» **Extrait à lire**
• • • • •

Les cirques romains – le plus célèbre est le Circus Maximus – se présentent comme de larges espaces rectangulaires terminés, à l’une de leurs extrémités, par un arc de cercle, et ouvert, à l’autre extrémité, sur les stalles d’où les chars s’élancent. Au centre de cette étendue sableuse à ciel ouvert, la spina, l’épine autour de laquelle tourneront les chars, est décorée d’œuvres d’arts et d’une borne surmontée de sept dauphins que l’on abaisse pour compter le nombre de tours courus.

Tout autour, on trouve des gradins, d’où les spectateurs encouragent toute la journée leurs équipes préférées : ils parient sur les couleurs de leurs casaques, encourageant les Rouges, les Blancs, les Verts (préférés des empereurs) ou les Bleus (préférés des classes populaires) et, sous Domitien, les Ors et les Pourpres. Ils échangent dans les tribunes des anecdotes sur les cochers ou les chevaux célèbres. Leur enthousiasme peut tourner à la fureur : des émeutes se déclenchent parfois pour défendre leurs idoles. L’empereur Théodose dut réprimer, en 390, sept mille supporters déchaînés ne supportant pas que leur cocher préféré soit condamné pour outrage aux mœurs.

Le déroulement d’une course

Chaque course s’ouvre sur la pompa, une procession religieuse conduite par le magistrat ayant organisé les jeux et parfois par l’empereur lui-même.

« En grande pompe »

Cette expression populaire, qui signifie « avec luxe, abondance, solennité » est l’héritière du cortège ouvrant les courses de chars. Des images des dieux et des empereurs, portés par des chars décorés, des collèges de prêtres et de figurants, défilent devant les spectateurs, pour rappeler l’origine sacrée des jeux et les placer sous la protection des dieux.

• • • • •

» **Données fournies**

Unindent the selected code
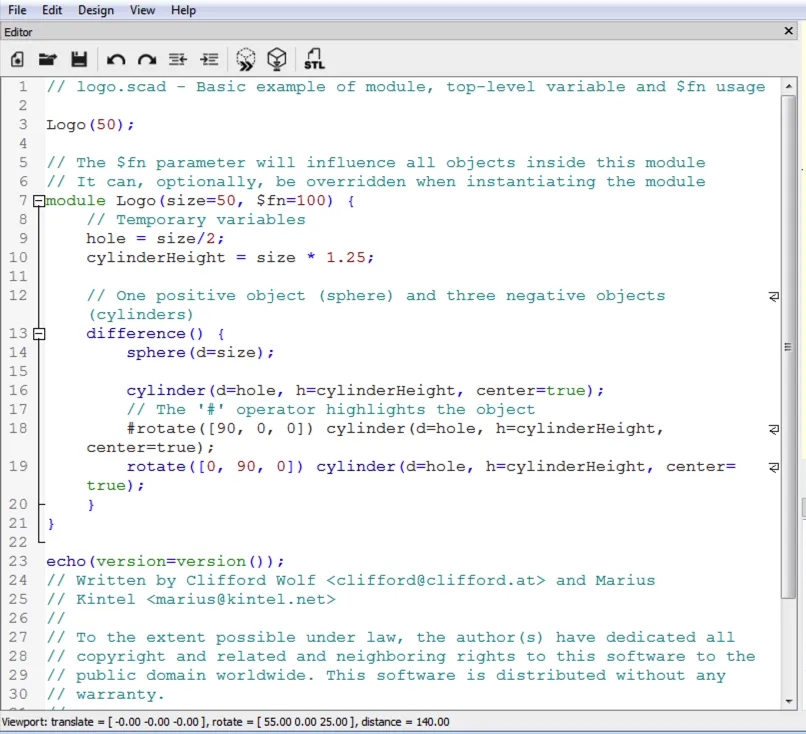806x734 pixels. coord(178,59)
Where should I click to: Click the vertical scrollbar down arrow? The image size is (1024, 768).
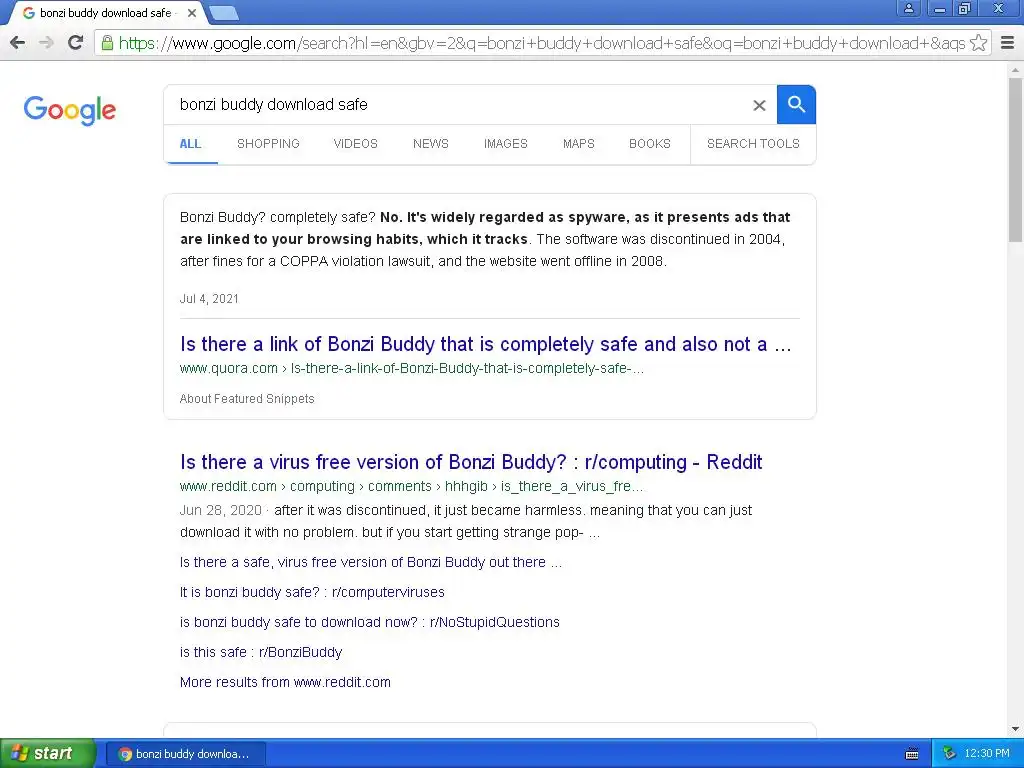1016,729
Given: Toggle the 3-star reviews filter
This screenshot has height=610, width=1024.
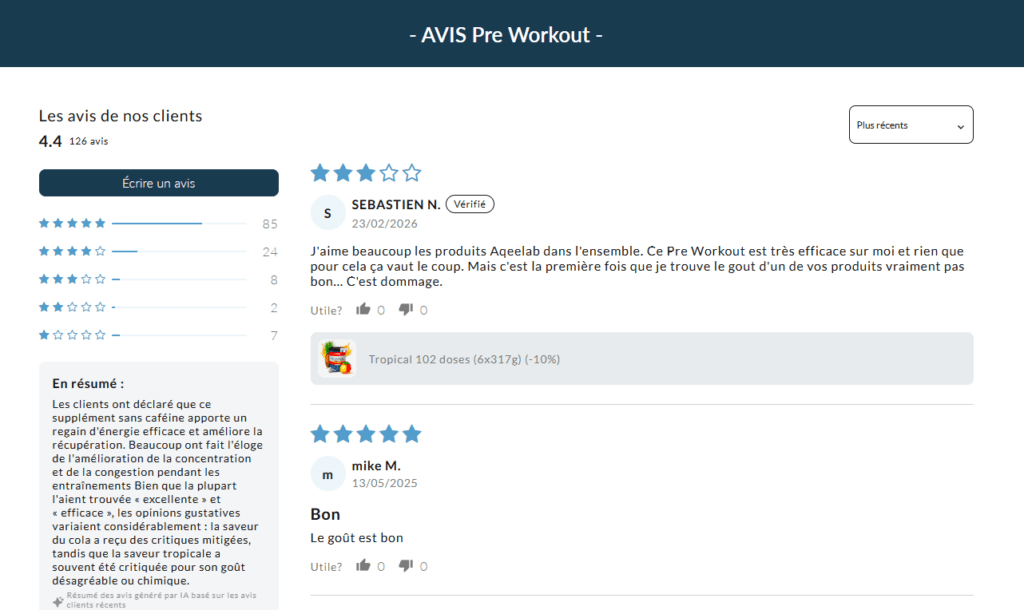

• • • • •

» **Exercice proposé A**
Recopiez fidèlement le passage de l'extrait sur les cirques romains qui commence aux mots « Tout autour, on » et s'arrête après les mots « outrage aux mœurs. ».
» **Exercice proposé B**
Rédigez la suite de l'extrait sur les cirques romains, à partir de sa dernière phrase.
Les données sont sans rapport avec l'extrait sur les cirques romains.

» **Réponse A**
Tout autour, on trouve des gradins, d’où les spectateurs encouragent toute la journée leurs équipes préférées : ils parient sur les couleurs de leurs casaques, encourageant les Rouges, les Blancs, les Verts (préférés des empereurs) ou les Bleus (préférés des classes populaires) et, sous Domitien, les Ors et les Pourpres. Ils échangent dans les tribunes des anecdotes sur les cochers ou les chevaux célèbres. Leur enthousiasme peut tourner à la fureur : des émeutes se déclenchent parfois pour défendre leurs idoles. L’empereur Théodose dut réprimer, en 390, sept mille supporters déchaînés ne supportant pas que leur cocher préféré soit condamné pour outrage aux mœurs.

» **Réponse B**
Une fois la procession terminée, les chars sortent des stalles et s’installent sur la ligne de départ : les courses réunissent des biges (chars tirés par deux chevaux), des triges (trois chevaux), ou des quadriges (quatre chevaux).

Les cochers attendent un signal pour s’élancer : celui-ci est donné par le magistrat présidant les jeux, qui agite puis jette une mappa, une serviette blanche. La course commence alors, dans le sens des aiguilles d’une montre : les auriges (conducteurs de chars) doivent réaliser le plus rapidement possible leurs sept tours d’hippodrome.

Ils sont prêts à tous les dangers : frôler la spina, éviter le char d’un concurrent trop pressant, détourner leur attelage pour qu’il ne s’écrase pas sur les débris d’un char, et, s’ils ne parviennent pas à l’éviter, couper les rênes de leurs chevaux.

Il arrive que des accidents soient causés par des spectateurs qui, pour soutenir leur favori, jettent sur la piste des paniers ou des objets sous les sabots de ses adversaires.

La promesse d’une forte récompense nourrit le courage des auriges : ces hommes libres peuvent toucher, en plus de la palme de la victoire, jusqu’à 60 000 sesterces lors d’un succès.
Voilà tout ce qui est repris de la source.